Eleanor paused to take a breath. The racing of her heart slowed. Methodical. She spread the parchment out ready for use, set the quill in the ink pot, and left clear space at the left hand side of the table where the letter would be easy to see while working. Only then did she draw one of her knives, and crouch next to the fire. Eleanor held the steel blade in the tip of the highest flame just long enough for it to heat.
It was possible to slice a wax seal free of a document without damaging anything, so long as the blade used was hot and the hand practiced. Hers was. If asked Eleanor could reattach the seal so no one could tell it had been tampered with. That would not be needful this time. The seal was only sliced from tradition, because that was a part of what these letters were.
When the seal came free Eleanor placed it fox down on the table so the melted wax could solidify without bonding to the woodwork. The knife she also set aside to cool.
She unfolded the letter. She could not read it; it was encoded. They always were.
Eleanor had learned this code years ago, so it did not take too long to transcribe the letter into the translation. Except this too was another code. She began to decipher from that one.
Trempwick’s favoured code was the final one, reached late that day. It resolved into plain language. Eleanor did not translate that one, as she could read the code with only a little more effort and care than the ordinary languages. And read it she did, clear through once, and again, and one more time. Then she set it aside and thought. Then picked it up and read again, committing the words to memory.

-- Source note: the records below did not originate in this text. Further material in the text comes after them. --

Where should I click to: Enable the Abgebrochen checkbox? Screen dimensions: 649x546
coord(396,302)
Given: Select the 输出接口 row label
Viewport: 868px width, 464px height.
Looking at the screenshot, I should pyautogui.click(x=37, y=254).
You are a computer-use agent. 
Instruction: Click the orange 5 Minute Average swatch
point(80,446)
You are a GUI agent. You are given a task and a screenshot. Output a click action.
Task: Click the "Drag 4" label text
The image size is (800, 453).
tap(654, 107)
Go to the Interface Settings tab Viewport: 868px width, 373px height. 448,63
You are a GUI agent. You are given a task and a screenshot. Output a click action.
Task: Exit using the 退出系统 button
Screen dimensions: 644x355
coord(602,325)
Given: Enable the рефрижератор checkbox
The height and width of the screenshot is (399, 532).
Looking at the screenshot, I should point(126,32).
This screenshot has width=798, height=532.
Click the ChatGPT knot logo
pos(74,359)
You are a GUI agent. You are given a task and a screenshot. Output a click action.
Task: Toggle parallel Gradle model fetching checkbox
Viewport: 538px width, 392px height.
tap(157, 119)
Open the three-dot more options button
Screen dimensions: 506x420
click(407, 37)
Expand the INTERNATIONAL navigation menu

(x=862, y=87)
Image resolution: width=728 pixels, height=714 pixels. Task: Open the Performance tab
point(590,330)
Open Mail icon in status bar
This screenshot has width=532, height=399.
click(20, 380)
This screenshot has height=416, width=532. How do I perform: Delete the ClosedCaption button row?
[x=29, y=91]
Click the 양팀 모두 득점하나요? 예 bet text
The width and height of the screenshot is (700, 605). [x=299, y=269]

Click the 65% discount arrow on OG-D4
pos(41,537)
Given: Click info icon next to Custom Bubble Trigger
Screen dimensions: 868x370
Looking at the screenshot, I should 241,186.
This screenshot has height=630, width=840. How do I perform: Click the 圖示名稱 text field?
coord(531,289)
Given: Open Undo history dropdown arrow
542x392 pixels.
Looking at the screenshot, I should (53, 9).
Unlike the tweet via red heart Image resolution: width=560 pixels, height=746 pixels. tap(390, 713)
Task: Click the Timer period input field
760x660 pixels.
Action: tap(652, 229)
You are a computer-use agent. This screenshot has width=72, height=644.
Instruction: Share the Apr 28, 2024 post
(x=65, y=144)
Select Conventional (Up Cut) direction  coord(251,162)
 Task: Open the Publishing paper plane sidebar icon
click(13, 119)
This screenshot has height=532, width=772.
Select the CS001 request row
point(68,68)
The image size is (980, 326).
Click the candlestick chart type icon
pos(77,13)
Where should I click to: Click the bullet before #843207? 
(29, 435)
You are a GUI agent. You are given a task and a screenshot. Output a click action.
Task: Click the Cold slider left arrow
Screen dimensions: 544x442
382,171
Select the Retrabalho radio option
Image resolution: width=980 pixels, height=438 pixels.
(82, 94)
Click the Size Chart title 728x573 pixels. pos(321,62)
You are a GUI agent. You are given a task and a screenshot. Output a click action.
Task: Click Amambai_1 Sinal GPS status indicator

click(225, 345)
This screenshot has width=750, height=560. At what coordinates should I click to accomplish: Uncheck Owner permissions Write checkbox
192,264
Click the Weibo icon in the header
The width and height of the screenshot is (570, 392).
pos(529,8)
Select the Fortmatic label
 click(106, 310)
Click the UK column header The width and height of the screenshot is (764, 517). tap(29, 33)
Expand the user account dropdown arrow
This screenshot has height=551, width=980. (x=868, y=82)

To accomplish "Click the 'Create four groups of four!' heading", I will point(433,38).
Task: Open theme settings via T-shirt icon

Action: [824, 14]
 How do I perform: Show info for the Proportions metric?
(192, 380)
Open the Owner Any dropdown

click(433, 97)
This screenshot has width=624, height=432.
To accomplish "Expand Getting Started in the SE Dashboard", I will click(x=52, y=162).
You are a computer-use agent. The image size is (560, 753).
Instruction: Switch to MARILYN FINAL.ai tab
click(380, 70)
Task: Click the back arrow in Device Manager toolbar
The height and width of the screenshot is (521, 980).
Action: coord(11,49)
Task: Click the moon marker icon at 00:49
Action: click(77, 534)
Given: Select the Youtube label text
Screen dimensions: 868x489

Long enough that it took a while to read, short enough that it was manageable, this letter would provide material for hard thought for a long time to come. They always did. It was much of their purpose. They were … all the things Trempwick could not say to her face. All the advice he could give her. All the things he wanted her to think about. Always honest, always, even where it did him no credit – she had hunted long and hard for the smallest trace of a lie since that first letter and never found one. They were the man himself speaking, not the spymaster or any of his other facades, and so they were never spoken of.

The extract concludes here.